Since you have showed that $X$ is bounded, it suffices to argue that $X$ is closed.

Assume that $X$ is not closed. Then there is $z\notin X$ and $x_n \in X$ such that $x_n \longrightarrow z$.

Then we define $ f: X\to\mathbb{R}^n $, given by $f(x)=\frac{1}{z-x}$, notice that $f$ is continuous and injective, so $f$ is invertible. Furthermore, $f^{-1}(y)= z-\frac{1}{y}$ which is also continuous. Therefore, $f(X)$ is homeomorphic to $X$.

But, since there is $x_n\longrightarrow z$, $f(X)$ is unbounded, which leads to the desired contradiction.

Answer 2

I'll prove the equivalent statement that if $X \subset \mathbb{R}^n$ is not compact then it is homeomorphic to an unbounded set.

If $X$ is already unbounded, we're done. So, we can assume that $X$ is bounded. Since $X$ is bounded but not compact, there exists a point $P \in \mathbb{R}^n - X$ such that $P \in \overline X$.

Let $\mathbb{R}^n \cup \{\infty\}$ denote the one point compactification, which is homeomorphic to $S^n$. Let $f : \mathbb{R}^n \cup \{\infty\} \to S^n$ be a homeomorphism. Since $S^n$ is a homogeneous topological space, there exists a homeomorphism $g : S^n \to S^n$ such that $g \circ f(P)=f(\infty)$. It follows that $f^{-1} \circ g \circ f(P)=\infty$. Letting $R = f^{-1} \circ g \circ f(\infty)$ it follows that $G = f^{-1} \circ g \circ f$ is a homeomorphism from $\mathbb{R}^n - \{Q\}$ to $\mathbb{R}^n - \{R\}$. By restriction, $G$ maps $X \subset \mathbb{R}^n - \{Q\}$ homeomorphically to $G(X) \subset \mathbb{R}^n-\{R\}$.

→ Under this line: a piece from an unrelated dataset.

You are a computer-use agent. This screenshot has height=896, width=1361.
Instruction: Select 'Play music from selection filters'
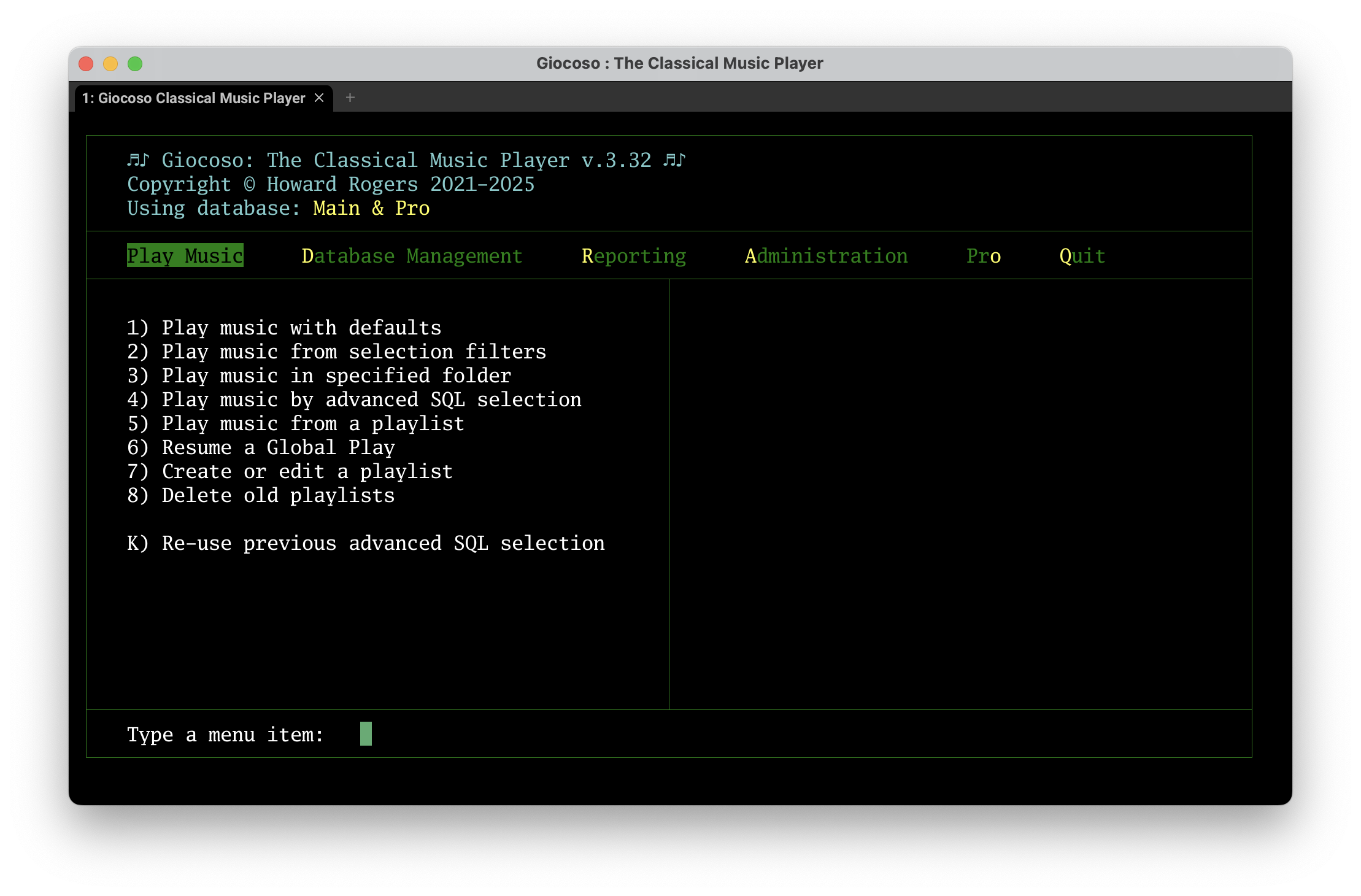[x=336, y=351]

Now we just have to prove that $G(X)$ is unbounded. Since $P \not\in X$ but $P \in \overline X$, we may choose a sequence of points $x_i \in X$ which converges to $P$. It follows that $g \circ f(x_i)$ coverges to $g \circ f(P)$, and so $G(x_i)$ converges to $G(P)=\infty$ in the one point compactification $\mathbb{R}^n \cup \{\infty\}$. The sequence $G(x_i) \in G(X)$ therefore has norms $|G(x_i)|$ approaching $\infty$ and so $G(X)$ is unbounded.

Answer 3

You already know that $X$ is bounded. It remains to show that if $(x_n)$ is a sequence in $X$ which converges to some $x_\infty \in \mathbb{R}^n$, then $x_\infty \in X$ (i.e. that $X$ is complete). Consider the translation $t : \mathbb{R}^n \to \mathbb{R}^n, t(x) = x - x_\infty$; it is a homeomorphism. $(t(x_n))$ is a sequence in $t(X)$ converging to $0$. Assume $x_\infty \notin X$. Then $0 \notin t(X)$. Define a homeomorphism $h : \mathbb{R}^n \backslash \lbrace 0 \rbrace \to \mathbb{R}^n \backslash \lbrace 0 \rbrace, h(x) = x/ \lVert x \rVert^2$ ($h$ is ist own inverse). Then $h(t(X))$ is a homeomorphic copy of $X$ which is unbounded since $h(t(x_n)) \to \infty$, a contradiction.